_WHAT THE TASK ASKS_
Exactly one number should make up the answer: how many lines of the listing contain the string "resolution".

_DATA FOR THIS TASK_

*** Begin section ***

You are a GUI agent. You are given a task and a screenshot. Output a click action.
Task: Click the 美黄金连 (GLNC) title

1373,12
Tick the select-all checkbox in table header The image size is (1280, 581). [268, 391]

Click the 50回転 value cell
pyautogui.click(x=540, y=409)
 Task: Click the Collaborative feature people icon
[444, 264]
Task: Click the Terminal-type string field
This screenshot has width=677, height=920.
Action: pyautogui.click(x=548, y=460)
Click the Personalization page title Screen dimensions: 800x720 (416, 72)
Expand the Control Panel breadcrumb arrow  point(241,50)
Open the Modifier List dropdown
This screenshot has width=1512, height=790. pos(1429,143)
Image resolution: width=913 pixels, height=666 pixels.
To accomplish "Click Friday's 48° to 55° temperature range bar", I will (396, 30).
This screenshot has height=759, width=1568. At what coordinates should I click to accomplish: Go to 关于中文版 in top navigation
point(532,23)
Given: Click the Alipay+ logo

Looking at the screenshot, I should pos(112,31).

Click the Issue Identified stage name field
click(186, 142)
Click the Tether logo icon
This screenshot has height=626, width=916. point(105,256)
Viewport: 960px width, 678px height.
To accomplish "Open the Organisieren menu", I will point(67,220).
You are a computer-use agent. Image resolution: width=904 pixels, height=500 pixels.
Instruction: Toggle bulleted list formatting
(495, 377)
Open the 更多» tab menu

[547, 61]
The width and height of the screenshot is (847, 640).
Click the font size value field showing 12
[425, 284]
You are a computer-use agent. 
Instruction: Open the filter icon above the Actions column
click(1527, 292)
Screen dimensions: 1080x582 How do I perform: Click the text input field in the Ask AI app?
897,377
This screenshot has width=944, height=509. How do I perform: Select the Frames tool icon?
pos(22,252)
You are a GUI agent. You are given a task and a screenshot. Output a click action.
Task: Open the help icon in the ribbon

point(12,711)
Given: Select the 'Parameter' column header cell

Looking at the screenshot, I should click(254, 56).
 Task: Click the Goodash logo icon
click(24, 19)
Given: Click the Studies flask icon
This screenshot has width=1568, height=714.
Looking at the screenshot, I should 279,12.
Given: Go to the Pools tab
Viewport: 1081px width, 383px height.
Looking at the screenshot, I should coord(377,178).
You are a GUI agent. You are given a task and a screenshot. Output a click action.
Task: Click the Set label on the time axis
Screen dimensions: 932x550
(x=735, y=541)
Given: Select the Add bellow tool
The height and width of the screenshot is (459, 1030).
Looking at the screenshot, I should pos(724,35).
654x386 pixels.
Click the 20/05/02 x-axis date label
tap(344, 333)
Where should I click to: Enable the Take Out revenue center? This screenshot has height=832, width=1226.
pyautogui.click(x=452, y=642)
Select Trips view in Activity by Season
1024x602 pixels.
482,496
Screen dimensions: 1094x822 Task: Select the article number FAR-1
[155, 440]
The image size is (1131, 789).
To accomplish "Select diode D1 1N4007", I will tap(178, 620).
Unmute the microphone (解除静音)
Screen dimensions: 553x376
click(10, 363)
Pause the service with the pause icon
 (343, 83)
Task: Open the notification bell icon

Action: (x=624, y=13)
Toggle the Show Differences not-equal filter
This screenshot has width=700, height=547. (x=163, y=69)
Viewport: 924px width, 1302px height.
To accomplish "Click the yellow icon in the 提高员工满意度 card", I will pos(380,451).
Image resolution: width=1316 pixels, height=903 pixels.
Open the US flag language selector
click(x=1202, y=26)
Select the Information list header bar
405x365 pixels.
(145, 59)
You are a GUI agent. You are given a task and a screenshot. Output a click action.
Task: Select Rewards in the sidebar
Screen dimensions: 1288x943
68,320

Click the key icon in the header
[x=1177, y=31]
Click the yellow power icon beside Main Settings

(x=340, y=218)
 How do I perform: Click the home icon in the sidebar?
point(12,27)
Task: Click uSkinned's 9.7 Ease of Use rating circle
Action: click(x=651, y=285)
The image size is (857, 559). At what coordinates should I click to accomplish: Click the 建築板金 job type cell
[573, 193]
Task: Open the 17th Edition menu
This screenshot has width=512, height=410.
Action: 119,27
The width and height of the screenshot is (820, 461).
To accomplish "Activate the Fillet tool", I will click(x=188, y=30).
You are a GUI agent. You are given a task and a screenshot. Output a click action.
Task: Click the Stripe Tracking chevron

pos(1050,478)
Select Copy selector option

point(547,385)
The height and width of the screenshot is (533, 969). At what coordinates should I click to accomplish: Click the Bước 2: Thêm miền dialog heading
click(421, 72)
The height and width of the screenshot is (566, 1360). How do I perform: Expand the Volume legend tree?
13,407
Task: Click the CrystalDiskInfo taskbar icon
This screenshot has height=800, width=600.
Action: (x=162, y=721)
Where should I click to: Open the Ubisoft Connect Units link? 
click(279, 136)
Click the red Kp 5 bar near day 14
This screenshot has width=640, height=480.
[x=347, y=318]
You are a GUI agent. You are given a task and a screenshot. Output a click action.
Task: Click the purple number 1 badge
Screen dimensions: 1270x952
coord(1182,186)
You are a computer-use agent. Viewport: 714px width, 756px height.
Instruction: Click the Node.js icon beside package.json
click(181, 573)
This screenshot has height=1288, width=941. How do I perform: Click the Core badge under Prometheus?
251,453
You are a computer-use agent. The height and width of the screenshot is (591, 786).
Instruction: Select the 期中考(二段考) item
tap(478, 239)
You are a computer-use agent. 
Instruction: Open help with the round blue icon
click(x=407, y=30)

*** End section ***

_OUTPUT_
3